-- Opening Marker --

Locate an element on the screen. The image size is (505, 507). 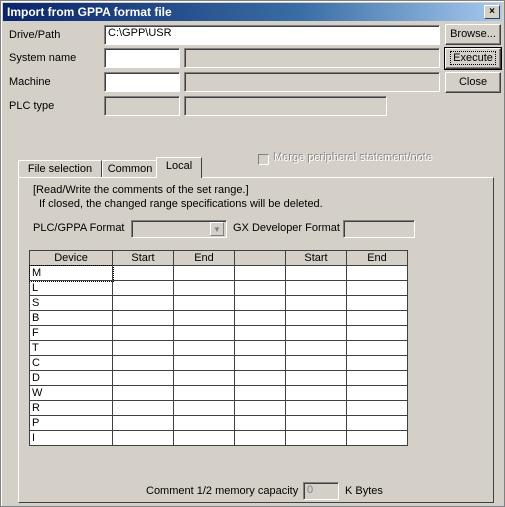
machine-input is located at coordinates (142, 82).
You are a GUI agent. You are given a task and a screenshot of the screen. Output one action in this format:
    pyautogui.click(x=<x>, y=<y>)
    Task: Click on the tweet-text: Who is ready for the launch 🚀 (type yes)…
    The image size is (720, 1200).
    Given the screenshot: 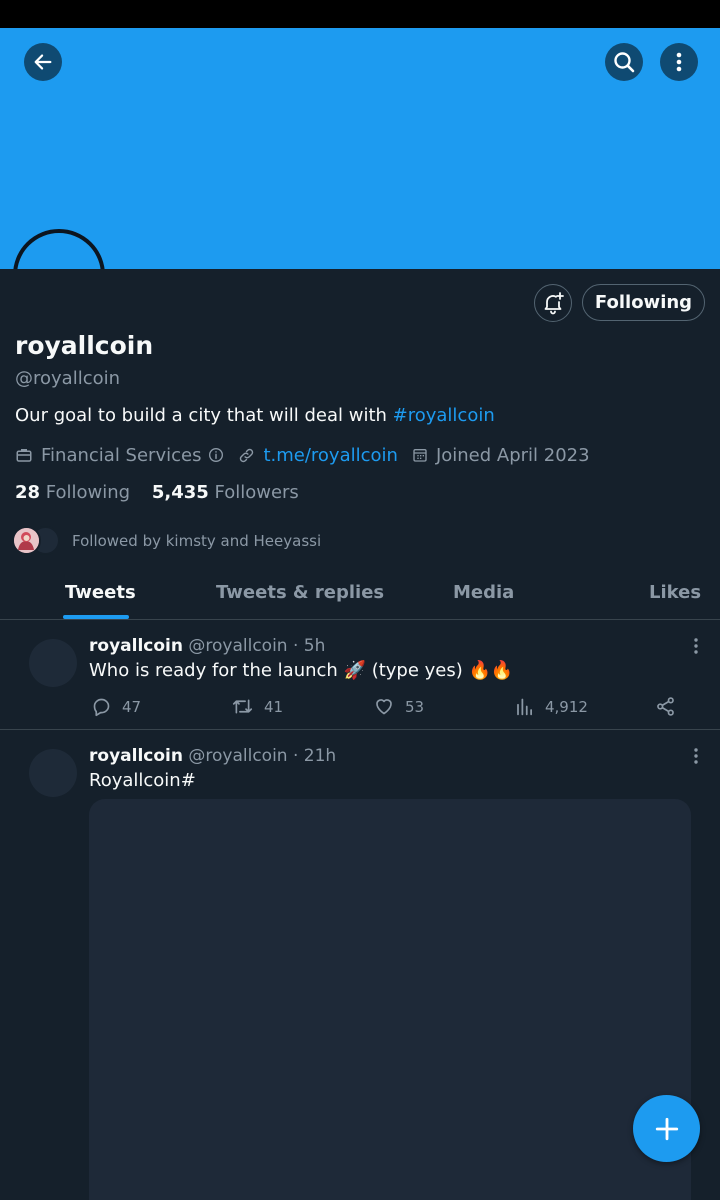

-- Closing Marker --

> **WHAT TO DO**: Extract every row above word for word, leaving the pictures out.

> **REPLY TO THE EXERCISE**:
Locate an element on the screen. The image size is (505, 507). 
machine-input is located at coordinates (142, 82).
You are a GUI agent. You are given a task and a screenshot of the screen. Output one action in this format:
    pyautogui.click(x=<x>, y=<y>)
    Task: Click on the tweet-text: Who is ready for the launch 🚀 (type yes)…
    The image size is (720, 1200).
    Given the screenshot: 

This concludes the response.